Pendant tous ces dimanches où j’avais congé d’écriture, soit depuis décembre dernier, j’ai eu le temps de penser et quand je pense, je pose des questions. Or cette phrase du Notre Père me hante.
Car enfin, quand on a une tentation, il ne s’agit pas d’y entrer par soi-même : on y est poussés, non ? Poussés à agir malgré notre volonté.
Quand il y a tentation, il y a un tentateur. Un tentateur qui connaît ma nature humaine et qui se substitue à mon libre arbitre. Afin de me faire agir selon son bon vouloir à lui, le Tentateur.
Je n’y « entre » donc pas, on n’entre pas dans un agir. Agir, c’est faire, faire quelque chose : un meuble, une déclaration, un apprentissage, un voyage, manger, choisir, s’impatienter, etc.
Quoique…
Quoiqu’il faille toutefois des conditions dans lesquelles viendra se placer l’action à accomplir. Pour faire un meuble, il faut la science de l’ébénisterie… et le désir très fort de réaliser ce meuble. Pour l’amour du beau, par exemple, ou pour la satisfaction et l’orgueil de l’artisan…

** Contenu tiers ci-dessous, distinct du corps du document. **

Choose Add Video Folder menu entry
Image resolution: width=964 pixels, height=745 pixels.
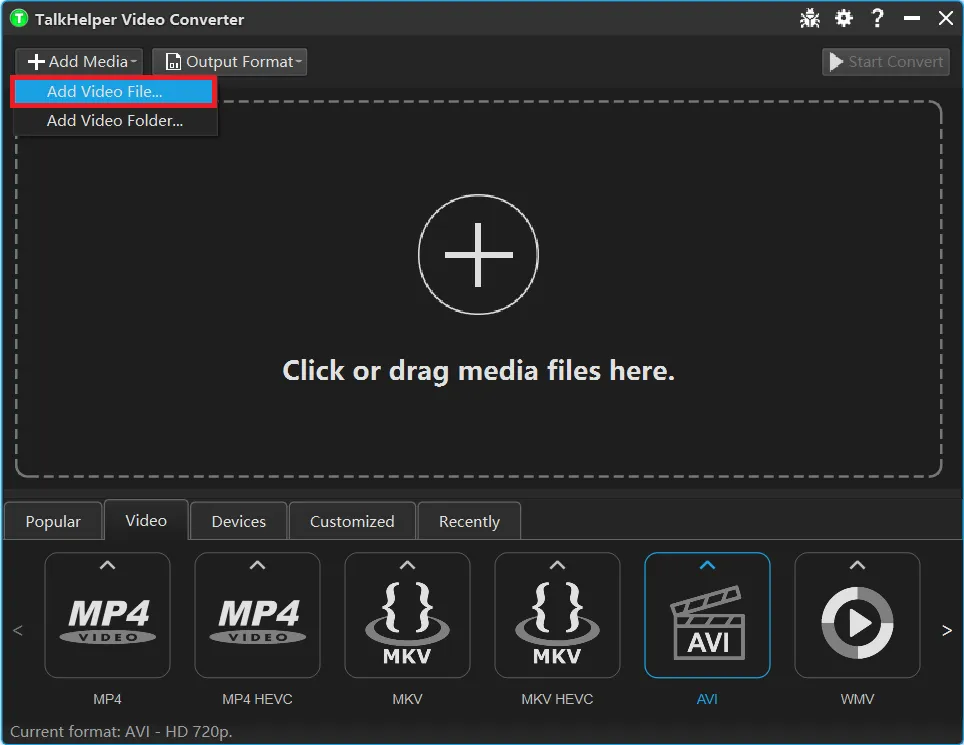[114, 121]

Il y a donc un « lieu » dans lequel l’action se déploiera. Et l’on imagine sans peine que sans le désir, sans l’émotion, sans la passion, rien ne se fera. « Rien de grand ne s’est accompli dans le monde sans passion » a dit, déjà, le philosophe Hegel.
« Les hommes ne se mettent pas en colère pour un simple malheur mais quand ils se croient lésés », écrit aussi C. S. Lewis dans son étonnant petit ouvrage intitulé Tactique du diable.
On a là une piste : nous pourrions dire que se-sentir-lésé est un lieu dans lequel nous nous engouffrons, nous « entrons », avec passion pour céder à la colère, un des sept péchés capitaux, ne l’oublions pas.
Un autre « lieu » de la tentation : c’est la mauvaise humeur. Laissez-vous happer par la mauvaise humeur et alors l’impatience, les jugements téméraires, l’intolérance jusqu’à l’angoisse vont se mettre à s’agiter en vous et vous y céderez. Ces états pernicieux vont vous pourrir la vie. Une vie qui autrement serait sereine et bonne, la voilà menée par le Mal. « Délivre-nous du mal », ajoute le Notre Père.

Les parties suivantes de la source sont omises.